Limitations & Future Work¶
- Limited to indoor scenes: Evaluated and trained on the ScanNet dataset; the capability to generalize to large-scale outdoor 3D scenes remains unknown.
- Dependency on point cloud quality: Sparse or noisy point clouds might degrade the quality of context queries.
- Fixed number of context queries: 512 context queries and a radius of 1.2 were empirically determined; different scene scales might require adaptive adjustments.
- Simplistic caption head: Utilizes only a 2-layer GPT-2 decoder; integrating stronger language models or multimodal pre-training could further enhance caption quality.

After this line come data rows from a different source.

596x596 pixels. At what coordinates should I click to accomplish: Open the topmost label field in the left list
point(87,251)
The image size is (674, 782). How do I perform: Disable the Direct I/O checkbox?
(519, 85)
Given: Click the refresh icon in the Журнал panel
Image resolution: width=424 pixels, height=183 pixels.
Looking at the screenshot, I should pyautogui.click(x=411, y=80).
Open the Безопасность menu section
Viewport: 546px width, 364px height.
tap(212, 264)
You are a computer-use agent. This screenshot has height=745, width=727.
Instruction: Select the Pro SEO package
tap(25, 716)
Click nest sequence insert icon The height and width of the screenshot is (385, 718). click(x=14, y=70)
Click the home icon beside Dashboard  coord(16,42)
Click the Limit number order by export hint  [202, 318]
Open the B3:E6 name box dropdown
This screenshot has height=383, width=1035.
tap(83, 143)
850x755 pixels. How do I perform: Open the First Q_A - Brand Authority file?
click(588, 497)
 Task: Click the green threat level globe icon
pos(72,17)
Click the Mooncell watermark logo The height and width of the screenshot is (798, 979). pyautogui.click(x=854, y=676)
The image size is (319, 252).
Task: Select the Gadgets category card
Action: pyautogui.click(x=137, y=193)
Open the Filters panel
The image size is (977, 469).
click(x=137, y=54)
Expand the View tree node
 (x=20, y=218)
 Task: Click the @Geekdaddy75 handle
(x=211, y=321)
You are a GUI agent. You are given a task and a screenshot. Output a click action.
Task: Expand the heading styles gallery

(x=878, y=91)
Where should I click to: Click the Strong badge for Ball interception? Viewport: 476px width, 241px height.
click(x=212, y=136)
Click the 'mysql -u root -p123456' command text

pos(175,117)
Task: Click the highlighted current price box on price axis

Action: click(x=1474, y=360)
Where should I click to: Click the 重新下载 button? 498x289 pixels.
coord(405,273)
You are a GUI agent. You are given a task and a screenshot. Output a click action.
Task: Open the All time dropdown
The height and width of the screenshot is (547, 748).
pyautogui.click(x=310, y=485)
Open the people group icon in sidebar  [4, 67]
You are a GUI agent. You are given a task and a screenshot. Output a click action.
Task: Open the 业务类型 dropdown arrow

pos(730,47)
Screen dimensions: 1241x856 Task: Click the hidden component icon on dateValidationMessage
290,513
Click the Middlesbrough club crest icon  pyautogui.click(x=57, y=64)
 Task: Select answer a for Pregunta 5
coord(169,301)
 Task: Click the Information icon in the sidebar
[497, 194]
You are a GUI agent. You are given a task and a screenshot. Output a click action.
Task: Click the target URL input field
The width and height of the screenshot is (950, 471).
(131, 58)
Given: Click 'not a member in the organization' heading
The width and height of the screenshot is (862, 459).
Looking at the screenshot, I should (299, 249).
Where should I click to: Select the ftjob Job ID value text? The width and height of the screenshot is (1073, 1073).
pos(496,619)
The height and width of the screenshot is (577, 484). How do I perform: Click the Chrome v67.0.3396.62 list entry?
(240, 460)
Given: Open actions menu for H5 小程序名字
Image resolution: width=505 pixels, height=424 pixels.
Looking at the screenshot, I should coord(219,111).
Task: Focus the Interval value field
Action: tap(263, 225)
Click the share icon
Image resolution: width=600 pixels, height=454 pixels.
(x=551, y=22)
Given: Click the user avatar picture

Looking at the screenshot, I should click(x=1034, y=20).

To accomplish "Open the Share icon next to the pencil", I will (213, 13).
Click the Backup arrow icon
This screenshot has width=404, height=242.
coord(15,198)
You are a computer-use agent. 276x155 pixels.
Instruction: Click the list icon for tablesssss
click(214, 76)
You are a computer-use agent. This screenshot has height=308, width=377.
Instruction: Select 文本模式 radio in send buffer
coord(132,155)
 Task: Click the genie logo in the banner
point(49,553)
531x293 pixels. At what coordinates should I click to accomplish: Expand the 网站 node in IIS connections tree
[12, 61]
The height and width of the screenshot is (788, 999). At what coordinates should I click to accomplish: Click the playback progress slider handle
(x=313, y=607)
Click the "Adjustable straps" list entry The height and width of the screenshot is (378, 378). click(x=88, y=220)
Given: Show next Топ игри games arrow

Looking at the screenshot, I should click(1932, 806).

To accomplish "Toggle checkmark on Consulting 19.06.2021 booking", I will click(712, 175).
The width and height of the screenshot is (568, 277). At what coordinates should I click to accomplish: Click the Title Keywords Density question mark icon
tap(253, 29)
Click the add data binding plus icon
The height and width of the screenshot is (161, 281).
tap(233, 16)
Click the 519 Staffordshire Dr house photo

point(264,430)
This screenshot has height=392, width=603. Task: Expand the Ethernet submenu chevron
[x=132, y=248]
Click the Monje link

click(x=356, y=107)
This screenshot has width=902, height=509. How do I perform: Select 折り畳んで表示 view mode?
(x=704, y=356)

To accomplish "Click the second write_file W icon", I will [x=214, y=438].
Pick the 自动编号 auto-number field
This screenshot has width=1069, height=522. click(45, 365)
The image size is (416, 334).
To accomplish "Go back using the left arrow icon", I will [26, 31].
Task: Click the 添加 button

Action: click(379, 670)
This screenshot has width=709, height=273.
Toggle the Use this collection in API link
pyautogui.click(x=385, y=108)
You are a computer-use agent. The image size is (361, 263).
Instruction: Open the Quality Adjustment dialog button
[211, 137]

- Lack of exploration with LLMs: Current caption generation is based on relatively small language models, and integration with large language models warrants further investigation.
Related Work¶
| Method | Context Scope | Query Design | Decoupling of Loc/Cap | ECCV/CVPR |
|---|---|---|---|---|
| Scan2Cap | Object-pair relations | None (Two-stage) | ✗ | CVPR 2021 |
| 3DJCG | Object-pair + Graph Attention | Unified query | ✗ | CVPR 2022 |
| Vote2Cap-DETR | Nearest neighbors | FPS + Voting | ✗ | CVPR 2023 |
| Vote2Cap-DETR++ | Nearest neighbors | Decoupled loc/cap query | Partial | TPAMI 2024 |
| BiCA | Global scene | Instance + Context dual-path | ✓ | ECCV 2024 |
Although Vote2Cap-DETR++ decouples localization and caption queries, its decoupled queries are still projections of object-centric queries, which are limited by the object-centric design. BiCA structurally achieves true separation between object features and non-object contexts.
Related Work & Insights¶
- Transferability of Query Decoupling: Parsing query sets into target detection and context understanding paths for parallel decoding is a concept that can be adapted to other tasks requiring simultaneous localization and understanding (e.g., 3D Visual Grounding, Open-vocabulary 3D Detection).
- Bi-directional Attention Paradigm: The two-stage O4C → C4O information flow can be generalized to other scenarios requiring local-to-global feature interaction.
- Importance of Non-object Regions: Explicitly modeling the spatial structures of non-object regions aids in understanding scene relationships, which offers valuable references for other 3D scene understanding tasks.
Rating¶
- Novelty: ⭐⭐⭐⭐ — The bi-directional contextual attention design is novel with clear motivation.
- Experimental Thoroughness: ⭐⭐⭐⭐ — Two benchmarks, multiple configurations, and thorough ablation studies.
- Writing Quality: ⭐⭐⭐⭐ — Well-structured and intuitive illustrations.
- Value: ⭐⭐⭐⭐ — Oral paper, SOTA, with highly transferable decoupling insights.